# Problem
Every line of the entries below that includes "computer" belongs in the answer, copied as written.

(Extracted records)
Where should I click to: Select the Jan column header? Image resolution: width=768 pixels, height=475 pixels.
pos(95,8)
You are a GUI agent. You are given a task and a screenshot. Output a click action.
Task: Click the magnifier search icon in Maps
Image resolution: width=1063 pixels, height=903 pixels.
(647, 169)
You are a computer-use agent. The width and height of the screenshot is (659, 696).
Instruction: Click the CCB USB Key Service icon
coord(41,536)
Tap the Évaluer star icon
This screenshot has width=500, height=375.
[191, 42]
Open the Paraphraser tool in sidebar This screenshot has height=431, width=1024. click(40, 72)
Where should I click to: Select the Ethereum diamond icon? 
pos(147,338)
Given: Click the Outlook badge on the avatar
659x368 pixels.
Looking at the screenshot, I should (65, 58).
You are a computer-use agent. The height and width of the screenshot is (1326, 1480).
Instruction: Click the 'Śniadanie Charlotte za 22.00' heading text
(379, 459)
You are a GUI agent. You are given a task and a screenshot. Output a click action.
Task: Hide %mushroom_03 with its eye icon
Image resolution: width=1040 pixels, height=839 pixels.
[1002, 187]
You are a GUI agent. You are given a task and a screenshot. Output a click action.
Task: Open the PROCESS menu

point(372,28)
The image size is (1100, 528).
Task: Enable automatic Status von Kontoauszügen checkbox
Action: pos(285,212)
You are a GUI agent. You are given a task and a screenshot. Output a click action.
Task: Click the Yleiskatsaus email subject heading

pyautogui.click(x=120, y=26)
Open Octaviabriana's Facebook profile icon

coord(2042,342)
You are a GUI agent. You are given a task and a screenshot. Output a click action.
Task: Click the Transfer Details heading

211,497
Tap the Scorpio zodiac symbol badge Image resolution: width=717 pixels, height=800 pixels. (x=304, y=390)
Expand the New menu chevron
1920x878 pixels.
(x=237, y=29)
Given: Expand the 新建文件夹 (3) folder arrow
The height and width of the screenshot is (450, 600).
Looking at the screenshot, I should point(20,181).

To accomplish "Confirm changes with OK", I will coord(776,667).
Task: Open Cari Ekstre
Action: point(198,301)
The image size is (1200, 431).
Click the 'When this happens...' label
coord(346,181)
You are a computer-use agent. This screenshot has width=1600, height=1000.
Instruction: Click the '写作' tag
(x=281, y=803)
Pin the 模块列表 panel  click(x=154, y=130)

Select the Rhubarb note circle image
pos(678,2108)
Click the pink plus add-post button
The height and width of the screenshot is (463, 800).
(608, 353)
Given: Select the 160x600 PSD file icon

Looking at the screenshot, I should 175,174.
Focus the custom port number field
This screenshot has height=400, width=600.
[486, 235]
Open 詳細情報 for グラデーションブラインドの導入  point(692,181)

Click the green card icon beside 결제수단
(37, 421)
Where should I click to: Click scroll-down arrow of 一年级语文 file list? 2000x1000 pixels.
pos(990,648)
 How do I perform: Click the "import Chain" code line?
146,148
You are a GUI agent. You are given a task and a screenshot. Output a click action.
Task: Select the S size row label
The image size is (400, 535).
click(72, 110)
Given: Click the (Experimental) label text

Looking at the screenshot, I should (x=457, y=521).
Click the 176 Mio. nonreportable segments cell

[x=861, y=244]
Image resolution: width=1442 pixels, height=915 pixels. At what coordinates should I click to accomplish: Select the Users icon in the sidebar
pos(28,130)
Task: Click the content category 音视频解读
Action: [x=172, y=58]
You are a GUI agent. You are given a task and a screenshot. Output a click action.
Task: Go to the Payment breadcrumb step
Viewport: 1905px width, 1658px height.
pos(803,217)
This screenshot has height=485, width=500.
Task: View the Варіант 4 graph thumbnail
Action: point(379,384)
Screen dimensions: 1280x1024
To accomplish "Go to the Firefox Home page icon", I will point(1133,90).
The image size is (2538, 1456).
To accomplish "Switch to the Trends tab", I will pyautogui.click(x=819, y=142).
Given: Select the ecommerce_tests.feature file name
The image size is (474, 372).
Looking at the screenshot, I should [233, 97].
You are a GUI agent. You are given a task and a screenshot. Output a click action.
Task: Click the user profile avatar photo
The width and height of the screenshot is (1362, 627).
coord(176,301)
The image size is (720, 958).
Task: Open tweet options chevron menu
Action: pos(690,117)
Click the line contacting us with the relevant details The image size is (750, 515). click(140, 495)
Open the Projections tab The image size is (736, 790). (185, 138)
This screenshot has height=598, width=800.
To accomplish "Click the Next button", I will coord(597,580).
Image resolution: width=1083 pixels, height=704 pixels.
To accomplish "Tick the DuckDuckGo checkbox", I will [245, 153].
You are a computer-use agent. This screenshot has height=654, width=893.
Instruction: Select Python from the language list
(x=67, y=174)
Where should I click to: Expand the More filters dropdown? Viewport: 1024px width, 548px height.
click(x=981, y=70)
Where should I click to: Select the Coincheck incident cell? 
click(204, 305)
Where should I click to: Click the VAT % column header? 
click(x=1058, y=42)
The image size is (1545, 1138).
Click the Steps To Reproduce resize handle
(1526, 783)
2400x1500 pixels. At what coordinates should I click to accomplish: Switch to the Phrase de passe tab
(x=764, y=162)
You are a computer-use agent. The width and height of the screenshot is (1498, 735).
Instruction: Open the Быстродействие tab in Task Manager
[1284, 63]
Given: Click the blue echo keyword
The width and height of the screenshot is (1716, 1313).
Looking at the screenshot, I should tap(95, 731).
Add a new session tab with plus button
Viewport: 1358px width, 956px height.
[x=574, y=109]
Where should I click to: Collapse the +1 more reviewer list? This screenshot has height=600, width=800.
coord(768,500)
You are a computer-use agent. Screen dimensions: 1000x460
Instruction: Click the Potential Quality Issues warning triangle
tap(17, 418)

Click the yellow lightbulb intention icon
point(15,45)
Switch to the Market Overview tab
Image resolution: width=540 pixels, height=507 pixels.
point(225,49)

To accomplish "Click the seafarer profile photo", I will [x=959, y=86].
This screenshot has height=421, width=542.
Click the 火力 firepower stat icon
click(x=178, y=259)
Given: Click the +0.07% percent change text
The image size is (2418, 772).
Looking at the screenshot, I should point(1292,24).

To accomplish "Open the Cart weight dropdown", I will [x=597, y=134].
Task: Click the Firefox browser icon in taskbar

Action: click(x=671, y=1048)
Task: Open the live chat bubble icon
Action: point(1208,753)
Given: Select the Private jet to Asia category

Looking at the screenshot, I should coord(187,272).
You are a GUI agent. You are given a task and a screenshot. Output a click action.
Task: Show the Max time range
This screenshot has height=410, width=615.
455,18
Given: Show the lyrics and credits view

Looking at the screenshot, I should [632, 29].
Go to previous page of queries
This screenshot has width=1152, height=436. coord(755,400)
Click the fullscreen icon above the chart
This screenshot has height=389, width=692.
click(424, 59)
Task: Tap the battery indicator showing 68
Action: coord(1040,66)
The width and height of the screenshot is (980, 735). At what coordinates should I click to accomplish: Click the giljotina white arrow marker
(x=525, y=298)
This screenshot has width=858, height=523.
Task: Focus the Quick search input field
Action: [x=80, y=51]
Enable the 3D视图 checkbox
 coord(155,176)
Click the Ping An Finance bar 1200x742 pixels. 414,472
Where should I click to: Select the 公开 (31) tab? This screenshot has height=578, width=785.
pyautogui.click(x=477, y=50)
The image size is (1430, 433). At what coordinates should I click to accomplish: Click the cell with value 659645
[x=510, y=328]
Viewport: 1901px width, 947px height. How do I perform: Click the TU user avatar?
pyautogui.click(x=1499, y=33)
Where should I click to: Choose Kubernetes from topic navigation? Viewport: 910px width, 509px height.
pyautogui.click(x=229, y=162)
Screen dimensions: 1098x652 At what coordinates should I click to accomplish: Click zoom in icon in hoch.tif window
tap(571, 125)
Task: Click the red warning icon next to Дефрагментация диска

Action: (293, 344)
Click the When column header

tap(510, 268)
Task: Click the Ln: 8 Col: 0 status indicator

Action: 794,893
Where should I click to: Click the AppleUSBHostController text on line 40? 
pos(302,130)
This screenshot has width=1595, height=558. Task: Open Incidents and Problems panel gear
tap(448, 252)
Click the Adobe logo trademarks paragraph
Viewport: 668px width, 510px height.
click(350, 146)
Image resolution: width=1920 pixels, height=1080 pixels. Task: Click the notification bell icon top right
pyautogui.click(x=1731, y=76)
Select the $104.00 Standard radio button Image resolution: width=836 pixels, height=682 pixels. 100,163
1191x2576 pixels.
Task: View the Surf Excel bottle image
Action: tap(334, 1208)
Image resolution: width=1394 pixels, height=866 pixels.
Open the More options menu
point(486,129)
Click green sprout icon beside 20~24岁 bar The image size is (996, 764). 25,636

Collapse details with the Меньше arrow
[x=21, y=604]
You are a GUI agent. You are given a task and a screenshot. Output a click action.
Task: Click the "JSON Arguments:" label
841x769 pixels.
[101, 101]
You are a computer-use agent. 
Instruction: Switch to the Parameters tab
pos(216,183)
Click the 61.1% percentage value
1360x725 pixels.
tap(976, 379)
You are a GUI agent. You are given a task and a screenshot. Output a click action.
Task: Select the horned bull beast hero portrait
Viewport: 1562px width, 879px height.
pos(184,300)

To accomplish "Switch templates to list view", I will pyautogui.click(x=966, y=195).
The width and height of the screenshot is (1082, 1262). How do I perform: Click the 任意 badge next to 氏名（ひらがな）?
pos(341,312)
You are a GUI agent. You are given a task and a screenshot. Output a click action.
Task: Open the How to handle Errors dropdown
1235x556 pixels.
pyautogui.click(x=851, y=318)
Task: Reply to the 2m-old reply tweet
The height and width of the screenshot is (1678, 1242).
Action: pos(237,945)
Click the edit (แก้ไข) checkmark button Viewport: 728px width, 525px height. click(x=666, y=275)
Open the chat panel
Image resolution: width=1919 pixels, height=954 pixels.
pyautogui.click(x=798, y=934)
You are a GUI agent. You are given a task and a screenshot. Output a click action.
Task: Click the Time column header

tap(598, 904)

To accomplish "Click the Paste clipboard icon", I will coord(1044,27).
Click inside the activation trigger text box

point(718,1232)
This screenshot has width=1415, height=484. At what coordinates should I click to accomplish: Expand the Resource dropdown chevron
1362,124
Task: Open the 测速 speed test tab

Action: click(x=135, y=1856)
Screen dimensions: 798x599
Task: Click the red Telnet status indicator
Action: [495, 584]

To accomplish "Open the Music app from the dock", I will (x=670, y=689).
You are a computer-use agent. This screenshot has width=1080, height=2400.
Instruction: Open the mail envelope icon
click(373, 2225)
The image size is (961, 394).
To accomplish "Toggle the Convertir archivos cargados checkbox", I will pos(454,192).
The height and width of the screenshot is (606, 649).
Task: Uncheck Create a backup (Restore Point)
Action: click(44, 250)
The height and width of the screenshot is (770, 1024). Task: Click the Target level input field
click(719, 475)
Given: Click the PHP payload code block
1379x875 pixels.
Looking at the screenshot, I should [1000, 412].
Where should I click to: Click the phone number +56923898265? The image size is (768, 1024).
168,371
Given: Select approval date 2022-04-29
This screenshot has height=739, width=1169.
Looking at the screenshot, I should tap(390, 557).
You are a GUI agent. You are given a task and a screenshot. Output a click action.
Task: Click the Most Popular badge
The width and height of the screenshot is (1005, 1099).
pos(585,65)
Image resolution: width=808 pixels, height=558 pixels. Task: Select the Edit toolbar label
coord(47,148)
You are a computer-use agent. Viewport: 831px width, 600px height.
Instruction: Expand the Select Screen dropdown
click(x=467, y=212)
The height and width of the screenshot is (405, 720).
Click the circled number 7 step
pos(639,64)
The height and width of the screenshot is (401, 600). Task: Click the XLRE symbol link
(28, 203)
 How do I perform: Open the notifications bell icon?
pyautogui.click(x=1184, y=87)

# Response to the exercise
You are a computer-use agent. The width and height of the screenshot is (659, 696).
You are a computer-use agent. The height and width of the screenshot is (1326, 1480).
You are a computer-use agent. This screenshot has width=1600, height=1000.
You are a computer-use agent. This screenshot has height=654, width=893.
You are a computer-use agent. The width and height of the screenshot is (1498, 735).
You are a computer-use agent. Screen dimensions: 1000x460
You are a computer-use agent. 
You are a computer-use agent. This screenshot has width=1080, height=2400.
You are a computer-use agent. Viewport: 831px width, 600px height.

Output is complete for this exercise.